Add entities objects+rules from bids v1.6.0-480-ge47283a2

ATM we will need only these two files to establish consistent order of the entities in the filenames. Later we might want to carry a more complete copy of the schema, or may be eventually some proper bidsschema python package would appear to provide desired functionality anyways
nipy · Feb 7, 2022 · 38032b5 · 38032b5
1 parent d54a928
commit 38032b5
Show file tree

Hide file tree

Showing 3 changed files with 389 additions and 0 deletions.
diff --git a/heudiconv/bids/data/schema/objects/entities.yaml b/heudiconv/bids/data/schema/objects/entities.yaml
@@ -0,0 +1,356 @@
+---
+# This file describes entities present in BIDS filenames.
+# WARNING: The entities are presented here in alphabetical order!
+# The appropriate order of entities in filenames is defined in `rules/entities.yaml`,
+# rather than this file (`objects/entities.yaml`).
+acquisition:
+  name: Acquisition
+  entity: acq
+  description: |
+    The `acq-<label>` key/value pair corresponds to a custom label the
+    user MAY use to distinguish a different set of parameters used for
+    acquiring the same modality.
+    For example this should be used when a study includes two T1w images - one
+    full brain low resolution and one restricted field of view but high
+    resolution.
+    In such case two files could have the following names:
+    `sub-01_acq-highres_T1w.nii.gz` and `sub-01_acq-lowres_T1w.nii.gz`, however
+    the user is free to choose any other label than `highres` and `lowres` as long
+    as they are consistent across subjects and sessions.
+    In case different sequences are used to record the same modality
+    (for example, `RARE` and `FLASH` for T1w)
+    this field can also be used to make that distinction.
+    At what level of detail to make the distinction (for example,
+    just between `RARE` and `FLASH`, or between `RARE`, `FLASH`, and `FLASHsubsampled`)
+    remains at the discretion of the researcher.
+  type: string
+  format: label
+ceagent:
+  name: Contrast Enhancing Agent
+  entity: ce
+  description: |
+    The `ce-<label>` key/value can be used to distinguish
+    sequences using different contrast enhanced images.
+    The label is the name of the contrast agent.
+    The key `"ContrastBolusIngredient"` MAY also be added in the JSON file,
+    with the same label.
+  type: string
+  format: label
+chunk:
+  name: Chunk
+  entity: chunk
+  description: |
+    The `chunk-<index>` key/value pair is used to distinguish between different
+    regions, 2D images or 3D volumes files, of the same physical sample with
+    different fields of view acquired in the same imaging experiment.
+  type: string
+  format: index
+density:
+  name: Density
+  entity: den
+  description: |
+    Density of non-parametric surfaces.
+    MUST have a corresponding `Density` metadata field to provide
+    interpretation.
+
+    This entity is only applicable to derivative data.
+  type: string
+  format: label
+description:
+  name: Description
+  entity: desc
+  description: |
+    When necessary to distinguish two files that do not otherwise have a
+    distinguishing entity, the `_desc-<label>` keyword-value SHOULD be used.
+
+    This entity is only applicable to derivative data.
+  type: string
+  format: label
+direction:
+  name: Phase-Encoding Direction
+  entity: dir
+  description: |
+    The `dir-<label>` key/value can be set to an arbitrary alphanumeric label
+    (for example, `dir-LR` or `dir-AP`) to distinguish different phase-encoding
+    directions.
+  type: string
+  format: label
+echo:
+  name: Echo
+  entity: echo
+  description: |
+    If files belonging to an entity-linked file collection are acquired at different
+    echo times, the `_echo-<index>` key/value pair MUST be used to distinguish
+    individual files.
+    This entity represents the `"EchoTime"` metadata field.

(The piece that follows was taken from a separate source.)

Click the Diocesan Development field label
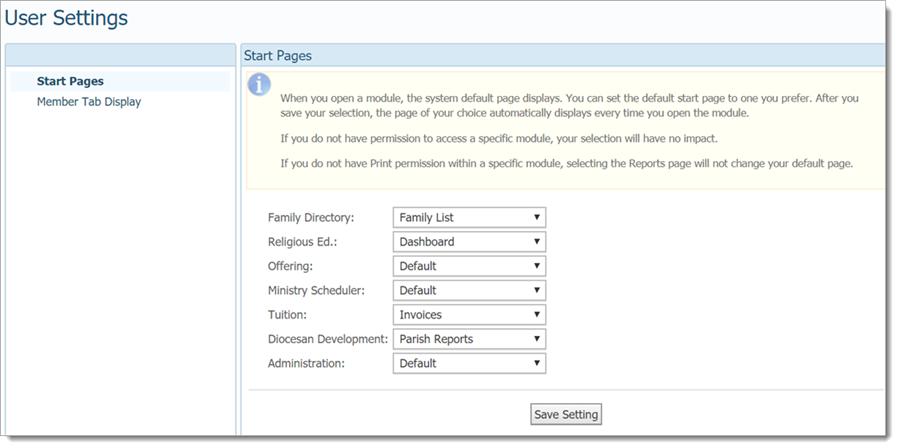This screenshot has width=898, height=448. [x=328, y=339]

Please note that the `<index>`
+    denotes the number/index (in the form of a nonnegative integer), not the
+    `"EchoTime"` value which needs to be stored in the field `"EchoTime"` of the separate
+    JSON file.
+  type: string
+  format: index
+flip:
+  name: Flip Angle
+  entity: flip
+  description: |
+    If files belonging to an entity-linked file collection are acquired at different
+    flip angles, the `_flip-<index>` key/value pair MUST be used to distinguish
+    individual files.
+    This entity represents the `"FlipAngle"` metadata field. Please note that the `<index>`
+    denotes the number/index (in the form of a nonnegative integer), not the `"FlipAngle"`
+    value which needs to be stored in the field `"FlipAngle"` of the separate JSON file.
+  type: string
+  format: index
+hemisphere:
+  name: Hemisphere
+  entity: hemi
+  description: |
+    The `hemi-<label>` entity indicates which hemibrain is described by the file.
+    Allowed label values for this entity are `L` and `R`, for the left and right
+    hemibrains, respectively.
+  type: string
+  format: label
+  enum:
+  - "L"
+  - "R"
+inversion:
+  name: Inversion Time
+  entity: inv
+  description: |
+    If files belonging to an entity-linked file collection are acquired at different
+    inversion times, the `_inv-<index>` key/value pair MUST be used to distinguish
+    individual files.
+    This entity represents the `"InversionTime` metadata field. Please note that the `<index>`
+    denotes the number/index (in the form of a nonnegative integer), not the `"InversionTime"`
+    value which needs to be stored in the field `"InversionTime"` of the separate JSON file.
+  type: string
+  format: index
+label:
+  name: Label
+  entity: label
+  description: |
+    Tissue-type label, following a prescribed vocabulary.
+    Applies to binary masks and probabilistic/partial volume segmentations
+    that describe a single tissue type.
+
+    This entity is only applicable to derivative data.
+  type: string
+  format: label
+modality:
+  name: Corresponding Modality
+  entity: mod
+  description: |
+    The `mod-<label>` key/value pair corresponds to modality label for defacing
+    masks, for example, T1w, inplaneT1, referenced by a defacemask image.
+    For example, `sub-01_mod-T1w_defacemask.nii.gz`.
+  type: string
+  format: label
+mtransfer:
+  name: Magnetization Transfer
+  entity: mt
+  description: |
+    If files belonging to an entity-linked file collection are acquired at different
+    magnetization transfer (MT) states, the `_mt-<label>` key/value pair MUST be used to
+    distinguish individual files.
+    This entity represents the `"MTState"` metadata field. Allowed label values for this
+    entity are `on` and `off`, for images acquired in presence and absence of an MT pulse,
+    respectively.
+  type: string
+  enum:
+  - "on"
+  - "off"
+part:
+  name: Part
+  entity: part
+  description: |
+    This entity is used to indicate which component of the complex
+    representation of the MRI signal is represented in voxel data.
+    The `part-<label>` key/value pair is associated with the DICOM Tag
+    `0008, 9208`.
+    Allowed label values for this entity are `phase`, `mag`, `real` and `imag`,
+    which are typically used in `part-mag`/`part-phase` or
+    `part-real`/`part-imag` pairs of files.
+
+    Phase images MAY be in radians or in arbitrary units.
+    The sidecar JSON file MUST include the units of the `phase` image.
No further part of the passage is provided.